**Supplied information**.
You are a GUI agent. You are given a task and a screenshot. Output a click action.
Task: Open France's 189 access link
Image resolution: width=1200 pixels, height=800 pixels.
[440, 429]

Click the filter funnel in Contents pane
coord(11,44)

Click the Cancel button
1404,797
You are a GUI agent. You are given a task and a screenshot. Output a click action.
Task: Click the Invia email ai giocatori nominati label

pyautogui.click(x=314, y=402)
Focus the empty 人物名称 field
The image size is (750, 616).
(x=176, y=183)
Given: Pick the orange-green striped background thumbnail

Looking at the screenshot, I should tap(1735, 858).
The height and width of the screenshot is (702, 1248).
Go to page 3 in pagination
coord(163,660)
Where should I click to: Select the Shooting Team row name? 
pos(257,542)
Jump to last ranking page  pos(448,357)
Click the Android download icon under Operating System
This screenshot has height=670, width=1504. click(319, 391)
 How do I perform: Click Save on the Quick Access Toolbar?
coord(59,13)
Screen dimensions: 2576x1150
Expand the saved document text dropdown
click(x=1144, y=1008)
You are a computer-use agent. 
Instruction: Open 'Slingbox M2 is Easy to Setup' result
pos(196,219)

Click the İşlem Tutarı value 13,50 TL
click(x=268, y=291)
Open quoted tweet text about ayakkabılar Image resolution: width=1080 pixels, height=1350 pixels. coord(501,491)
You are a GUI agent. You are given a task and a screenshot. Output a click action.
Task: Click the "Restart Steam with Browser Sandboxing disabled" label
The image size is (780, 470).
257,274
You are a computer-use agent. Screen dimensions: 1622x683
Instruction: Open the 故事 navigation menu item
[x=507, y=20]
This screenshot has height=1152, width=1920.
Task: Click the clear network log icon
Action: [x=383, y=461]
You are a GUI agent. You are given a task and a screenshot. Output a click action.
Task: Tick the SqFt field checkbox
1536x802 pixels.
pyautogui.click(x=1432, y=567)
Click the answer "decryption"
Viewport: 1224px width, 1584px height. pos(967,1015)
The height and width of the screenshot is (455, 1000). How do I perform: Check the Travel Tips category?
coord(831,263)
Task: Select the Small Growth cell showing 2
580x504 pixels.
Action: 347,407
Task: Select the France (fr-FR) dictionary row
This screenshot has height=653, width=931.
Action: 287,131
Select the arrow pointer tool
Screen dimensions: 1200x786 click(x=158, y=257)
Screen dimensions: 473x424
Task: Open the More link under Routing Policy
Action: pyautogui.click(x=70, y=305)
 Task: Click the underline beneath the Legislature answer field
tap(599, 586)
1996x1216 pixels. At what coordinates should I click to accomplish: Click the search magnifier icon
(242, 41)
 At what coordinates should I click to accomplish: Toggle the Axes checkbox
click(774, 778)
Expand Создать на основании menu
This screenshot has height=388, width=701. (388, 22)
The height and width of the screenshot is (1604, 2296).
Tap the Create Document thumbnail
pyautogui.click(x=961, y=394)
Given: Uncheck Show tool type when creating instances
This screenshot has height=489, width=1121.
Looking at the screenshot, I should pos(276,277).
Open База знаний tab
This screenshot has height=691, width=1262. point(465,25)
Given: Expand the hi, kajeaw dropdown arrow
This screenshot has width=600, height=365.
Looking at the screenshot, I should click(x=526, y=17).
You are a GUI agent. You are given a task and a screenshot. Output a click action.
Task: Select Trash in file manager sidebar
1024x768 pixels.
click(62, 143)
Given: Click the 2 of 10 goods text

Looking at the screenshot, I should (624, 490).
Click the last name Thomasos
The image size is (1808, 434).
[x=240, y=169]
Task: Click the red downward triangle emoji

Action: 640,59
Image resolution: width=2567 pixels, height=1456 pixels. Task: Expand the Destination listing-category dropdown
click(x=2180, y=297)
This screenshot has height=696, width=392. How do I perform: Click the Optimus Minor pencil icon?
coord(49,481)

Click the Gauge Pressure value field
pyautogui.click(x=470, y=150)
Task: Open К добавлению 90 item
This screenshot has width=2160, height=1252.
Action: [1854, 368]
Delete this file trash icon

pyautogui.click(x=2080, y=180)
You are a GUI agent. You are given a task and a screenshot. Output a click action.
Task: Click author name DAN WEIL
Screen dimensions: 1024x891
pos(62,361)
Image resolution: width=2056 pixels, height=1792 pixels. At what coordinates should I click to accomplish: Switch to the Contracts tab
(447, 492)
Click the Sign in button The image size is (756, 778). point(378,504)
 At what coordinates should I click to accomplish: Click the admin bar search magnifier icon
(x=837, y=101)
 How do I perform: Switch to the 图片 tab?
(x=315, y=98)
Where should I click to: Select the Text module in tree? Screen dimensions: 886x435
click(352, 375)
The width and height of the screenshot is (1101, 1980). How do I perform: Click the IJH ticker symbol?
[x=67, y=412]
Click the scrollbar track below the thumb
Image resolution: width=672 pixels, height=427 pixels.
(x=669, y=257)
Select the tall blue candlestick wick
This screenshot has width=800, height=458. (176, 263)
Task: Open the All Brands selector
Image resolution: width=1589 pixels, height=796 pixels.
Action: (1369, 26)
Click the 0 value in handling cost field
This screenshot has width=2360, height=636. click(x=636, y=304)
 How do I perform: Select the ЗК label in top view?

**Task to carry out**.
Copy all of the material above, line for line, with no changes.

**Result of the task**.
You are a GUI agent. You are given a task and a screenshot. Output a click action.
Task: Open France's 189 access link
Image resolution: width=1200 pixels, height=800 pixels.
[440, 429]

Click the filter funnel in Contents pane
coord(11,44)

Click the Cancel button
1404,797
You are a GUI agent. You are given a task and a screenshot. Output a click action.
Task: Click the Invia email ai giocatori nominati label

pyautogui.click(x=314, y=402)
Focus the empty 人物名称 field
The image size is (750, 616).
(x=176, y=183)
Given: Pick the orange-green striped background thumbnail

Looking at the screenshot, I should tap(1735, 858).
The height and width of the screenshot is (702, 1248).
Go to page 3 in pagination
coord(163,660)
Where should I click to: Select the Shooting Team row name? 
pos(257,542)
Jump to last ranking page  pos(448,357)
Click the Android download icon under Operating System
This screenshot has height=670, width=1504. click(319, 391)
 How do I perform: Click Save on the Quick Access Toolbar?
coord(59,13)
Screen dimensions: 2576x1150
Expand the saved document text dropdown
click(x=1144, y=1008)
You are a computer-use agent. 
Instruction: Open 'Slingbox M2 is Easy to Setup' result
pos(196,219)

Click the İşlem Tutarı value 13,50 TL
click(x=268, y=291)
Open quoted tweet text about ayakkabılar Image resolution: width=1080 pixels, height=1350 pixels. coord(501,491)
You are a GUI agent. You are given a task and a screenshot. Output a click action.
Task: Click the "Restart Steam with Browser Sandboxing disabled" label
The image size is (780, 470).
257,274
You are a computer-use agent. Screen dimensions: 1622x683
Instruction: Open the 故事 navigation menu item
[x=507, y=20]
This screenshot has height=1152, width=1920.
Task: Click the clear network log icon
Action: [x=383, y=461]
You are a GUI agent. You are given a task and a screenshot. Output a click action.
Task: Tick the SqFt field checkbox
1536x802 pixels.
pyautogui.click(x=1432, y=567)
Click the answer "decryption"
Viewport: 1224px width, 1584px height. pos(967,1015)
The height and width of the screenshot is (455, 1000). How do I perform: Check the Travel Tips category?
coord(831,263)
Task: Select the Small Growth cell showing 2
580x504 pixels.
Action: 347,407
Task: Select the France (fr-FR) dictionary row
This screenshot has height=653, width=931.
Action: 287,131
Select the arrow pointer tool
Screen dimensions: 1200x786 click(x=158, y=257)
Screen dimensions: 473x424
Task: Open the More link under Routing Policy
Action: pyautogui.click(x=70, y=305)
 Task: Click the underline beneath the Legislature answer field
tap(599, 586)
1996x1216 pixels. At what coordinates should I click to accomplish: Click the search magnifier icon
(242, 41)
 At what coordinates should I click to accomplish: Toggle the Axes checkbox
click(774, 778)
Expand Создать на основании menu
This screenshot has height=388, width=701. (388, 22)
The height and width of the screenshot is (1604, 2296).
Tap the Create Document thumbnail
pyautogui.click(x=961, y=394)
Given: Uncheck Show tool type when creating instances
This screenshot has height=489, width=1121.
Looking at the screenshot, I should pos(276,277).
Open База знаний tab
This screenshot has height=691, width=1262. point(465,25)
Given: Expand the hi, kajeaw dropdown arrow
This screenshot has width=600, height=365.
Looking at the screenshot, I should click(x=526, y=17).
You are a GUI agent. You are given a task and a screenshot. Output a click action.
Task: Select Trash in file manager sidebar
1024x768 pixels.
click(62, 143)
Given: Click the 2 of 10 goods text

Looking at the screenshot, I should (624, 490).
Click the last name Thomasos
The image size is (1808, 434).
[x=240, y=169]
Task: Click the red downward triangle emoji

Action: 640,59
Image resolution: width=2567 pixels, height=1456 pixels. Task: Expand the Destination listing-category dropdown
click(x=2180, y=297)
This screenshot has height=696, width=392. How do I perform: Click the Optimus Minor pencil icon?
coord(49,481)

Click the Gauge Pressure value field
pyautogui.click(x=470, y=150)
Task: Open К добавлению 90 item
This screenshot has width=2160, height=1252.
Action: [1854, 368]
Delete this file trash icon

pyautogui.click(x=2080, y=180)
You are a GUI agent. You are given a task and a screenshot. Output a click action.
Task: Click author name DAN WEIL
Screen dimensions: 1024x891
pos(62,361)
Image resolution: width=2056 pixels, height=1792 pixels. At what coordinates should I click to accomplish: Switch to the Contracts tab
(447, 492)
Click the Sign in button The image size is (756, 778). point(378,504)
 At what coordinates should I click to accomplish: Click the admin bar search magnifier icon
(x=837, y=101)
 How do I perform: Switch to the 图片 tab?
(x=315, y=98)
Where should I click to: Select the Text module in tree? Screen dimensions: 886x435
click(352, 375)
The width and height of the screenshot is (1101, 1980). How do I perform: Click the IJH ticker symbol?
[x=67, y=412]
Click the scrollbar track below the thumb
Image resolution: width=672 pixels, height=427 pixels.
(x=669, y=257)
Select the tall blue candlestick wick
This screenshot has width=800, height=458. (176, 263)
Task: Open the All Brands selector
Image resolution: width=1589 pixels, height=796 pixels.
Action: (1369, 26)
Click the 0 value in handling cost field
This screenshot has width=2360, height=636. click(x=636, y=304)
 How do I perform: Select the ЗК label in top view?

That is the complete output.